Sentiment was also lifted by better-than-expected fourth-quarter earnings. Of the 104 S&P 500 companies that have reported results so far, nearly 70 percent have beaten earnings expectations, according to Thomson Reuters I/B/E/S.
Fourth-quarter earnings will likely show growth of 6 percent, markedly better than any quarter over the last year or so, said Bruce McCain, chief investment strategist at Key Private Bank in Cleveland.
"So the fundamentals are clearly improving," he said.
If the Dow remains above 20,000 by closing time, the 42-session surge from the first close above 19,000 would mark the second-shortest length of time between such milestones.
The most rapid rise was between 10,000 and 11,000 from March 29 to May 3, which took 24 days. The rise from 18,000 to 19,000 took the Dow 483 trading sessions.
The surge since Nov. 22, when the index closed above 19,000 for the first time, has been spearheaded by financial stocks - with Goldman Sachs and JPMorgan accounting for about 20 percent of the gain.
On Wednesday, Boeing hit a record high of $168.18 on strong earnings, giving the Dow its biggest boost. Goldman Sachs was the second biggest influence on the index, with a 1 percent gain.

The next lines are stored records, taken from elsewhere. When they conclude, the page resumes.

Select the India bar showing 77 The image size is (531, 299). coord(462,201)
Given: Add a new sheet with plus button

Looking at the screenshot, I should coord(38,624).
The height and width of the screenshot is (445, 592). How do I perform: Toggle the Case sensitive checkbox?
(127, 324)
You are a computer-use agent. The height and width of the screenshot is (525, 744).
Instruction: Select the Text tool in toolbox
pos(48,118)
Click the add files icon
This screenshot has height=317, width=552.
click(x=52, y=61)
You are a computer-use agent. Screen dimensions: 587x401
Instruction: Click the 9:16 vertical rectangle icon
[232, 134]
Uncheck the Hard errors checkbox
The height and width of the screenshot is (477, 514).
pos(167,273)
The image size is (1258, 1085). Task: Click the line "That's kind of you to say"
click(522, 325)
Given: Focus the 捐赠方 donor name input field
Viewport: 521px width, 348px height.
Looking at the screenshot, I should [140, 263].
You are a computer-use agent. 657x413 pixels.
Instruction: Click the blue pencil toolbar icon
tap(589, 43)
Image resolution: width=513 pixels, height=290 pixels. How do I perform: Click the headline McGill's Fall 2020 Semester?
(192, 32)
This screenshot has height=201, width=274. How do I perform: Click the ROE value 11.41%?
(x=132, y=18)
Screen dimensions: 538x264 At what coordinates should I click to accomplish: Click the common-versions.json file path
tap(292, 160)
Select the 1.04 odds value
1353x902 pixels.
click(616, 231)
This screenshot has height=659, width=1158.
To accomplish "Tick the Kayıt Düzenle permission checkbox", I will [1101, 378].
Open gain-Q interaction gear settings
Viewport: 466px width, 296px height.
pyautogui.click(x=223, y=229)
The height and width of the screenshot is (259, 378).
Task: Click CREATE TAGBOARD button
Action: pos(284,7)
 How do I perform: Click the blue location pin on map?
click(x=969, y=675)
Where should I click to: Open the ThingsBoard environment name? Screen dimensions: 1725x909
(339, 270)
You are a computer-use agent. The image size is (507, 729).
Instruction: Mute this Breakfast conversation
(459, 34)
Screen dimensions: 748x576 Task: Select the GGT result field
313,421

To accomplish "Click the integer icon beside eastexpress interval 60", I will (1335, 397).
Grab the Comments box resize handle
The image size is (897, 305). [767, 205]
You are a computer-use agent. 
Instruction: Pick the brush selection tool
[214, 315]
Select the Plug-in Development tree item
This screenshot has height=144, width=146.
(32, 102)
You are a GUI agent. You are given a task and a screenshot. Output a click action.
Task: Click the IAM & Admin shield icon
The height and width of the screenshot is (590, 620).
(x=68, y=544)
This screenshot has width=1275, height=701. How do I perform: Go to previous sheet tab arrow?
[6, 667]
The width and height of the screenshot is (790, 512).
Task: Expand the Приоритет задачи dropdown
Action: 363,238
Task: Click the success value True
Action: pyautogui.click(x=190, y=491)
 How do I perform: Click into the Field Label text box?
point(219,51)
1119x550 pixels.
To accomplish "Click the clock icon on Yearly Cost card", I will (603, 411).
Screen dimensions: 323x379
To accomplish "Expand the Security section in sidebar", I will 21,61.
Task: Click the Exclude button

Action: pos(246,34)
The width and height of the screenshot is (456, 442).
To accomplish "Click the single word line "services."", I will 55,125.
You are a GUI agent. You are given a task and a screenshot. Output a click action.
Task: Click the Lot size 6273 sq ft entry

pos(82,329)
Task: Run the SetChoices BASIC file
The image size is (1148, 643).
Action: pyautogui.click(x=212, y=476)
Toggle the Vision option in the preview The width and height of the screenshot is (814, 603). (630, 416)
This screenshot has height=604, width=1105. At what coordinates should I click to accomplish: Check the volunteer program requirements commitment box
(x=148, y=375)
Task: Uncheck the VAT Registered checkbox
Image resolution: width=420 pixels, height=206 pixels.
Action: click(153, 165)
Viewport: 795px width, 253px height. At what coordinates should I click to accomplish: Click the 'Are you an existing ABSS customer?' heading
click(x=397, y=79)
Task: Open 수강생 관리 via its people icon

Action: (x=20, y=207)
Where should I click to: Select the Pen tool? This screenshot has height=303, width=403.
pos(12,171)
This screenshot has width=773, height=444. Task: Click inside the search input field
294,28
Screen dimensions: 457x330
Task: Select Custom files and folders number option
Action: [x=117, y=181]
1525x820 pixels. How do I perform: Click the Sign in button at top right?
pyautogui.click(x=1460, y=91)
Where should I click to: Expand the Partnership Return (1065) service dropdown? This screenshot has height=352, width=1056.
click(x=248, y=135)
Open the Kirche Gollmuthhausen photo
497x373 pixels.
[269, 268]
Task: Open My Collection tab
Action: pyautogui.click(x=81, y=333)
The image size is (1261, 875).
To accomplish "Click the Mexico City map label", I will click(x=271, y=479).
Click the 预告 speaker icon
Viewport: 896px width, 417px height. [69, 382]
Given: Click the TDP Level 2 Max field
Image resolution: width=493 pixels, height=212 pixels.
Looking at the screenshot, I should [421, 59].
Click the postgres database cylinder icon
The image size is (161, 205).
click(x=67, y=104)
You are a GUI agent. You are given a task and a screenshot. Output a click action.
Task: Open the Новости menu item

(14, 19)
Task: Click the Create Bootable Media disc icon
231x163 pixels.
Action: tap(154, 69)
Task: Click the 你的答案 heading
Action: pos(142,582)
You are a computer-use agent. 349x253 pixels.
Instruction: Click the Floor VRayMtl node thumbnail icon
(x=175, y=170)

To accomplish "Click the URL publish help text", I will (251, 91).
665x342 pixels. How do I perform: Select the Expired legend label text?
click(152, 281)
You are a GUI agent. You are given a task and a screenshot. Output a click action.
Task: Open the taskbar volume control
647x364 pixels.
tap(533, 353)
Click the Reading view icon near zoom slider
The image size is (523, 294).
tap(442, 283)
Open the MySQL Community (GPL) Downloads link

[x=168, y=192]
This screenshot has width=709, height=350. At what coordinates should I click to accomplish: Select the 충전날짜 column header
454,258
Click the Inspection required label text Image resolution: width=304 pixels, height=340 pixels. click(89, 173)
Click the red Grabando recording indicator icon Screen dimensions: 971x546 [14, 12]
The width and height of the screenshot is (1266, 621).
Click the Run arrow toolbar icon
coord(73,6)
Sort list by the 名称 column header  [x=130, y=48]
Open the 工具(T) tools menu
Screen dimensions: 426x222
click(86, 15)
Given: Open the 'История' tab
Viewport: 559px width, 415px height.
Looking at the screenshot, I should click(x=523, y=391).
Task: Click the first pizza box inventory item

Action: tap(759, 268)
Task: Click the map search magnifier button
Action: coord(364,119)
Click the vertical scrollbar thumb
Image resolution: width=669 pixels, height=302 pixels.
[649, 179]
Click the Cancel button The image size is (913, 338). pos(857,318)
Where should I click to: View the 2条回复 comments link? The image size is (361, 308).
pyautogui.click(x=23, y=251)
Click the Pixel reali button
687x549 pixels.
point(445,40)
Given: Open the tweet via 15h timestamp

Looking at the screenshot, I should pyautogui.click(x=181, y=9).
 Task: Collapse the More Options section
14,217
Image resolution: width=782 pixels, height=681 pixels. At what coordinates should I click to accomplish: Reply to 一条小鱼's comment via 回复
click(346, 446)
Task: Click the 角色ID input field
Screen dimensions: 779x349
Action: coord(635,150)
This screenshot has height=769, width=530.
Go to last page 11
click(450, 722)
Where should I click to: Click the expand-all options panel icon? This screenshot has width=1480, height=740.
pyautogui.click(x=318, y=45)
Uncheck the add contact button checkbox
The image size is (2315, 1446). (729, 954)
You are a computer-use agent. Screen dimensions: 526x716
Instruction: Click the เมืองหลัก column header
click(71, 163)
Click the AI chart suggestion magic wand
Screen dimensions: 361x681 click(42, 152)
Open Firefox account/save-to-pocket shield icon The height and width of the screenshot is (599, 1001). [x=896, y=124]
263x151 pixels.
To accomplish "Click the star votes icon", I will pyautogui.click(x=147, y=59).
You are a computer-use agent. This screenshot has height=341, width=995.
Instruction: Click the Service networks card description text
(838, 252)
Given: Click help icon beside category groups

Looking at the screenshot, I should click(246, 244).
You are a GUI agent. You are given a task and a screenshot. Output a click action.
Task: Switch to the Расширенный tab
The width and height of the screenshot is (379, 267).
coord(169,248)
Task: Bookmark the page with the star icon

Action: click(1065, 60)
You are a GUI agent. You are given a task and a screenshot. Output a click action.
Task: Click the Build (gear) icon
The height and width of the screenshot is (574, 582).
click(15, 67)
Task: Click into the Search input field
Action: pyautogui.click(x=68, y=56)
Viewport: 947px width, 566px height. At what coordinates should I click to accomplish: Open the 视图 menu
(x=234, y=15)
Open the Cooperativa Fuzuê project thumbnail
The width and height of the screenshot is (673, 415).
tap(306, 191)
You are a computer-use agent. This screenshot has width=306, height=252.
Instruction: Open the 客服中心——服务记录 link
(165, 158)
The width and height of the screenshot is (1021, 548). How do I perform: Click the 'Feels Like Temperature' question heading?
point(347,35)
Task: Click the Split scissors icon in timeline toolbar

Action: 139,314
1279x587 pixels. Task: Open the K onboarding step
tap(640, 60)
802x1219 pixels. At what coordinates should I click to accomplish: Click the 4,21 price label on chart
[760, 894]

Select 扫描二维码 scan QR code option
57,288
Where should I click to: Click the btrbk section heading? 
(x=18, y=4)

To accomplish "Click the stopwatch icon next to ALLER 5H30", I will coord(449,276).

At 12:59 p.m. ET (1759 GMT), the Dow was up 148.2 points, or 0.74 percent, at 20,060.91 - on track for its best day since Dec. 7.
The S&P 500 was up 15.08 points, or 0.66 percent, at 2,295.15 and the Nasdaq Composite was up 43.53 points, or 0.78 percent, at 5,644.49.
Nine of the 11 major S&P 500 sectors were higher, led by a 1.33 percent rise in financials .
Real estate and telecom services - defensive parts of the market - were the outliers.
Advancing issues outnumbered decliners on the NYSE by 1,847 to 1,034. On the Nasdaq, 1,894 issues rose and 891 fell.
The S&P 500 index showed 76 new 52-week highs and one new low, while the Nasdaq recorded 174 new highs and 10 new lows.